Getting Back to Frugal

Hello. My name is Ida and I am a frugal fraud. There. I said it.

When our family was going through its tightest financial times, I was a cost cutting, value adding, coupon clipping, laundry detergent making (ok so I still do this!) picture of frugality. I swore that our family would be that way through thick and thin. We were going to keep from falling into the trap of lifestyle inflation once our financial picture got rosier. I was wrong.

I slowed way down on couponing and deal shopping. We stopped giving every dollar a job and let it start to trickle out of our fingers, untracked and unaccounted for. We allowed ourselves to justify unplanned spending $10 here… $20 there. We started allowing excuses for unplanned dining out to creep back into our lives… too hot, too tired, too, busy.

Yesterday, I got the estimated bill for my oldest daughter’s first semester of college. After scholarship and student loan offerings, the gap between what is paid and what I have to cover is pretty huge.

The jolt that came from this made me immediately evaluate every dollar I’ve spent in the last several months and I didn’t like what I saw. So, our family is getting back to living on a budget. I’ll be listening to my CDs of Financial Peace University and going through the workbook again.

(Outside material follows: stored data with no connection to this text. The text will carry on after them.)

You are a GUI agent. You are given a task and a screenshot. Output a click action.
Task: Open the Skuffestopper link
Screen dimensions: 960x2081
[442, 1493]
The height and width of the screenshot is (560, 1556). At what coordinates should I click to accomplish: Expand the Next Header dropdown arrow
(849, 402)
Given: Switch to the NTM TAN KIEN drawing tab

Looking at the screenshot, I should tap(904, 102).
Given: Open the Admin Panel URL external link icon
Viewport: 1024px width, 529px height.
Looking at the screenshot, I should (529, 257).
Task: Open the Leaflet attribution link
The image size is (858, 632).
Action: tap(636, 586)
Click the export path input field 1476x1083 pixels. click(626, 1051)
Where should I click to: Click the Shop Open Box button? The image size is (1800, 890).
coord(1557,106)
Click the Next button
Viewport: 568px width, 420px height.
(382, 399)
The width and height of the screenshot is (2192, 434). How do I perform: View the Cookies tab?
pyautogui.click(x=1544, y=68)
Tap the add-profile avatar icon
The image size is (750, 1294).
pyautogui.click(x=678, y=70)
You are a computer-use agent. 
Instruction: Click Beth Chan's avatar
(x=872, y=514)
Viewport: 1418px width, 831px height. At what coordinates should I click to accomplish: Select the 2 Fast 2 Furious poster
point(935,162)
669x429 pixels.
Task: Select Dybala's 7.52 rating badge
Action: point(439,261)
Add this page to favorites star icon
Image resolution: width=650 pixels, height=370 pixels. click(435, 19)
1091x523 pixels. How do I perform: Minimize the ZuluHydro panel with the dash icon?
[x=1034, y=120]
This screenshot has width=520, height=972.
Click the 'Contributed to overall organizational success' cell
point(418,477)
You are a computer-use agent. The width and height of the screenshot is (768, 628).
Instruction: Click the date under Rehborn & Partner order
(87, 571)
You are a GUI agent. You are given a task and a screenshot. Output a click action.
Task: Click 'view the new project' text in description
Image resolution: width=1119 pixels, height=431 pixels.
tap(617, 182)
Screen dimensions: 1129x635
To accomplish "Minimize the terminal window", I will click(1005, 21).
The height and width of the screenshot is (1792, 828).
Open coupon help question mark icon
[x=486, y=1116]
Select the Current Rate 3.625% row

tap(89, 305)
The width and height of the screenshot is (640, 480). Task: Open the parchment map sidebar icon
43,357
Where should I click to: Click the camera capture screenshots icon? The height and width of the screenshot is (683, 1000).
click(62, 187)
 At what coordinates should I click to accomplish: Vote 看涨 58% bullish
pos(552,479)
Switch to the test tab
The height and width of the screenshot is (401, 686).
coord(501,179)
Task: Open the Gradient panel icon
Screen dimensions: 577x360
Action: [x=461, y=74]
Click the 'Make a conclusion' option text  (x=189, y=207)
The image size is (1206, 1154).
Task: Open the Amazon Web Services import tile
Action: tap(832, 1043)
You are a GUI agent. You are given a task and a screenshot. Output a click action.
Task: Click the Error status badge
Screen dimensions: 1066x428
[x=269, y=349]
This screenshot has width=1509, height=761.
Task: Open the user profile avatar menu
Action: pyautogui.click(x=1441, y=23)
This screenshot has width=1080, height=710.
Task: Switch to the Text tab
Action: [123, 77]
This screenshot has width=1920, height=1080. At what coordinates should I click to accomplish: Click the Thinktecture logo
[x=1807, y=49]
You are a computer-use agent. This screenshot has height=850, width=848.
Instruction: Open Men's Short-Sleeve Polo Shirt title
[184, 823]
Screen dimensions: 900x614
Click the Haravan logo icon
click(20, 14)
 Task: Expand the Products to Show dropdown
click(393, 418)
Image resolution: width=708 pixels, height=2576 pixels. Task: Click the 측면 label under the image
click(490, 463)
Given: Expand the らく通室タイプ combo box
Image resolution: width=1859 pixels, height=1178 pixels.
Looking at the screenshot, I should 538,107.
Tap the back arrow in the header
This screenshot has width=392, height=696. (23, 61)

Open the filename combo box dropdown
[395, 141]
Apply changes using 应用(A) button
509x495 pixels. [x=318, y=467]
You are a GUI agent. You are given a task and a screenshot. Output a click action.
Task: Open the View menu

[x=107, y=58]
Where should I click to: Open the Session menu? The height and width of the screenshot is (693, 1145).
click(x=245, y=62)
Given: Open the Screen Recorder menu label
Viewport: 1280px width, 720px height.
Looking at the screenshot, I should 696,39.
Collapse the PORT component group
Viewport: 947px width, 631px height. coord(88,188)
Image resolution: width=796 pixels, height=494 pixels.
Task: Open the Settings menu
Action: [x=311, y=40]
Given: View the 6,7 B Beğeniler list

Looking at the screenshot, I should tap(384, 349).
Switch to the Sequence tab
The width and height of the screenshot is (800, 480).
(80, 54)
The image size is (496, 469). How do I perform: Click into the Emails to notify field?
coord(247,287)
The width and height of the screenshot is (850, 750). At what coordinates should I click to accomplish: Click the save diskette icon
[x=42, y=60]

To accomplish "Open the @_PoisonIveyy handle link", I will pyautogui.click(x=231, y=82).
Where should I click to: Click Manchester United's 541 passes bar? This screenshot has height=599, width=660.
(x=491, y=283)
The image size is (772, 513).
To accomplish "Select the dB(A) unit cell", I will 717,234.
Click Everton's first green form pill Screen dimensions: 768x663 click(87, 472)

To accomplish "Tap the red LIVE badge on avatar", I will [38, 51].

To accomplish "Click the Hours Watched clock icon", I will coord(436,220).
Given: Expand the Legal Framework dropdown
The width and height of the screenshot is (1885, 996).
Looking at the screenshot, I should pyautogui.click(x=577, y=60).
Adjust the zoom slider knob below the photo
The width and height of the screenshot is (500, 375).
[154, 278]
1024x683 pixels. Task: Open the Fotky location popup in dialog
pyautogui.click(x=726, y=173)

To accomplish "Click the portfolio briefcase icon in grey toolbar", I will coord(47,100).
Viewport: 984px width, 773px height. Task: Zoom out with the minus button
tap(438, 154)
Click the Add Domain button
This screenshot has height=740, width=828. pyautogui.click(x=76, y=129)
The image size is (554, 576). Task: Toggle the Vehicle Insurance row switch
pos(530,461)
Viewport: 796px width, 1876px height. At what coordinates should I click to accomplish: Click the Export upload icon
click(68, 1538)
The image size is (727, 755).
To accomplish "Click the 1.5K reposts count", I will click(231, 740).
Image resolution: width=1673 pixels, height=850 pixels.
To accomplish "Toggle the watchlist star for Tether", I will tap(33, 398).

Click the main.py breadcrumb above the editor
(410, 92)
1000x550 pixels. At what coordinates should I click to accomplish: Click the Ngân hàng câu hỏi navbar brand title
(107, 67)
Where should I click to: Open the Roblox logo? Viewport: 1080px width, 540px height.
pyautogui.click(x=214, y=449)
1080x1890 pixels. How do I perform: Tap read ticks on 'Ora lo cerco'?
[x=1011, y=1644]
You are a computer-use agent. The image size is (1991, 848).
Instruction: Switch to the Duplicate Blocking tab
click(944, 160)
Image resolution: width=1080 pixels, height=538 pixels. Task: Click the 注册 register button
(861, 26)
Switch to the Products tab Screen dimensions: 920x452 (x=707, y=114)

It’s time to stop Justifying away our money and start making it work as hard for us as we work for it.

Ready. Set. Take Two!

7 Replies to “Getting Back to Frugal”

  1. So glad to know I’m not the only one who slipped into bad habits way too easily. We’ve been working on tightening it up again too as we have a few house projects we would like to do but refuse to go into debt over them.

  2. Really don’t feel about that. And if your daughter has to pay for some college, don’t feel bad about that either. I am paying for my grad student loans still, it sucks, but it is life. I know we eat out too much. If I had every dollar that I have spent on going out to eat…

  3. I also had a very bad time what I did was save 25% spent 50% and invest (including education of children) 25%. So when the income goes down you have to automatically reduce the savings and expenses. But don’t reduce investments since it is for you future.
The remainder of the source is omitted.